Repeat every record below exactly, leaving out the pictures.

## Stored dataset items

——————

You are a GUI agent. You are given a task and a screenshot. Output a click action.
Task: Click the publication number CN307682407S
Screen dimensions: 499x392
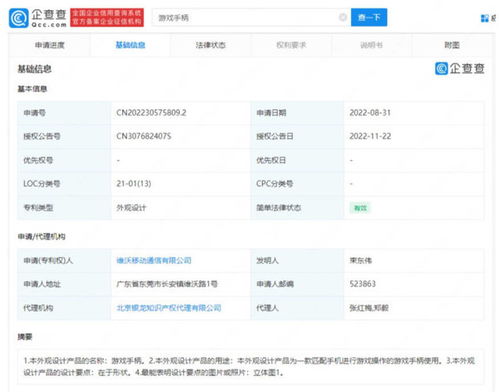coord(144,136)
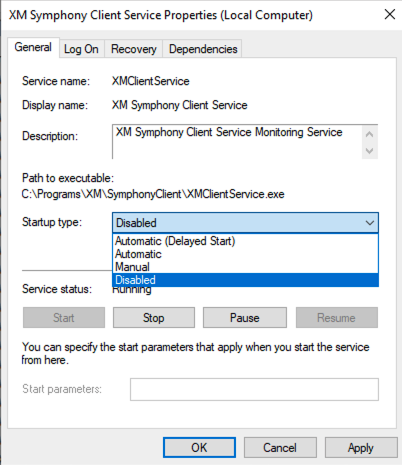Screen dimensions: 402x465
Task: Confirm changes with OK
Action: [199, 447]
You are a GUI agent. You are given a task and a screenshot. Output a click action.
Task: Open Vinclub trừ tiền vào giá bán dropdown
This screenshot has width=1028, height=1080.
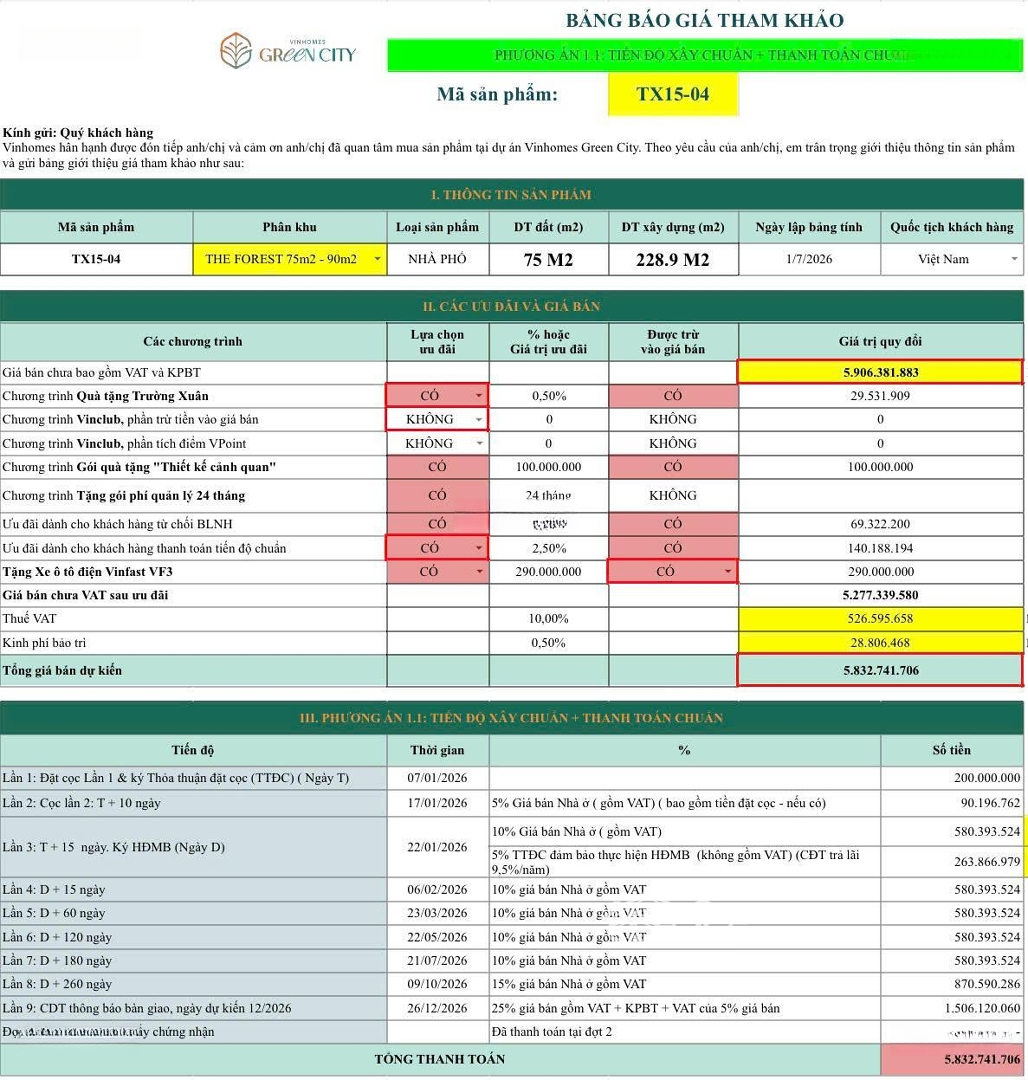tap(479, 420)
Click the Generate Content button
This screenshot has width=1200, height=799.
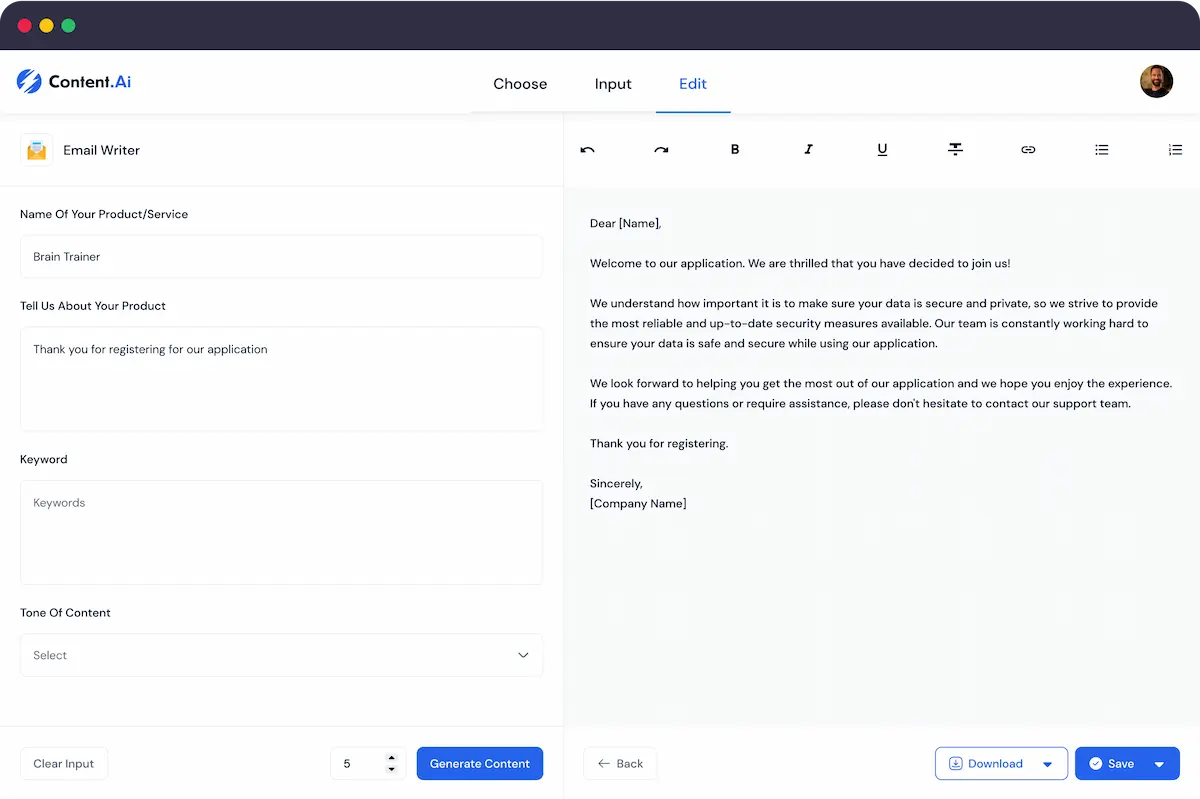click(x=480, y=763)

——————

## FINISHED EXERCISE
You are a GUI agent. You are given a task and a screenshot. Output a click action.
Task: Click the publication number CN307682407S
Screen dimensions: 499x392
coord(144,136)
Screen dimensions: 402x465
Task: Confirm changes with OK
Action: [199, 447]
You are a GUI agent. You are given a task and a screenshot. Output a click action.
Task: Open Vinclub trừ tiền vào giá bán dropdown
This screenshot has width=1028, height=1080.
tap(479, 420)
Click the Generate Content button
This screenshot has width=1200, height=799.
click(x=480, y=763)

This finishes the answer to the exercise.